▸ Required work:
Reproduce nothing but the lines from the one containing "Image resolution: width=551" to the end of the records below, each exactly as written.

[Stored data entries]
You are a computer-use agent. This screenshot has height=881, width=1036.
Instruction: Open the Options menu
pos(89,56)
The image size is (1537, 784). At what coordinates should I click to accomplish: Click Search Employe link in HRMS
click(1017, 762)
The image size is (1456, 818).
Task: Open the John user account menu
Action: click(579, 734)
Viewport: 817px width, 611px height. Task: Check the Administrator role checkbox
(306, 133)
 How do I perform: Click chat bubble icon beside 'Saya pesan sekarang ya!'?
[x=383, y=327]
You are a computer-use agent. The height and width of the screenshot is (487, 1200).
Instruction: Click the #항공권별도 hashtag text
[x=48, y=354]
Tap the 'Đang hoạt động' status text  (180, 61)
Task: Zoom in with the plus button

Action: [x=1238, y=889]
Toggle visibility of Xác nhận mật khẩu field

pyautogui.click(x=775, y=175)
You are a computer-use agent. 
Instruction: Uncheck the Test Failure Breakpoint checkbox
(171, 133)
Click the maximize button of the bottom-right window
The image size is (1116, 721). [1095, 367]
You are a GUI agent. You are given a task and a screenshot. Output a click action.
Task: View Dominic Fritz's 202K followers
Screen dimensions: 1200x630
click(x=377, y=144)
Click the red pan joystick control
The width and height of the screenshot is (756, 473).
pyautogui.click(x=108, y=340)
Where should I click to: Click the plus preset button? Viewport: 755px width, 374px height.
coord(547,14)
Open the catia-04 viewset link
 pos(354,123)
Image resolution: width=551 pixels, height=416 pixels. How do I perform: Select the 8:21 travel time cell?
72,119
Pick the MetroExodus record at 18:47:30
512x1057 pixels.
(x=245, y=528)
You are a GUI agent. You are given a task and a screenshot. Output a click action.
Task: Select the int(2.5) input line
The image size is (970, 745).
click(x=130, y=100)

▸ Answer below:
Image resolution: width=551 pixels, height=416 pixels. How do I perform: Select the 8:21 travel time cell?
72,119
Pick the MetroExodus record at 18:47:30
512x1057 pixels.
(x=245, y=528)
You are a GUI agent. You are given a task and a screenshot. Output a click action.
Task: Select the int(2.5) input line
The image size is (970, 745).
click(x=130, y=100)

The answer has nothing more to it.